ACADEMIC HISKY
ACADEMIC HISKY
Diagnostic accuracy of probe‑based confocal laser endomicroscopy and tissue sampling by endoscopic retrograde cholangiopancreatography in indeterminate biliary strictures: a meta‑analysis
Junjie Mi, Digestive Endoscopy Center, Shanxi Provincial People’s Hospital, China.
Objective
•The present study will perform a meta-analysis to assess the accuracy of pCLE in diagnosing indeterminate biliary strictures and to compare the accuracy of pCLE and ERCP with brush cytology and intraductal biopsy in diagnosing indeterminate biliary strictures.
Methods

•To evaluate the accuracy of pCLE and tissue sampling by ERCP in the diagnosis of indeterminate biliary strictures, 18 articles were included from 2008 to 2021 through Embase, PubMed, Web of Science, and Cochrane library databases.

Figures & Tables
Results

•The summary estimates for the pCLE diagnosis of indeterminate biliary strictures were: sensitivity 0.88 (95% confidence interval (CI), 0.84–0.91); specificity 0.79 (95% CI 0.74–0.83); and Diagnostic Odds Ratio (DOR) 24.63 (95% CI 15.76–38.48). The summary estimates for tissue sampling by ERCP diagnosis for indeterminate biliary strictures were: sensitivity 0.54 (95% CI 0.49–0.59); specificity 0.96 (95% CI 0.94–0.98); and DOR 11.31 (95% CI 3.90–32.82).

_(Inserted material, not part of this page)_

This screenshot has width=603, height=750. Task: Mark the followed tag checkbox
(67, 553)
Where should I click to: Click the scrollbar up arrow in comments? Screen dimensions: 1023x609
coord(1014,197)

The area under the sROC curve of pCLE diagnosis of indeterminate biliary strictures is 0.90 higher than 0.65 of tissue sampling by ERCP.

Conclusion
•The pCLE is a better approach than tissue sampling by ERCP for the diagnosis of indeterminate biliary strictures by providing real-time microscopic images of the bile ducts.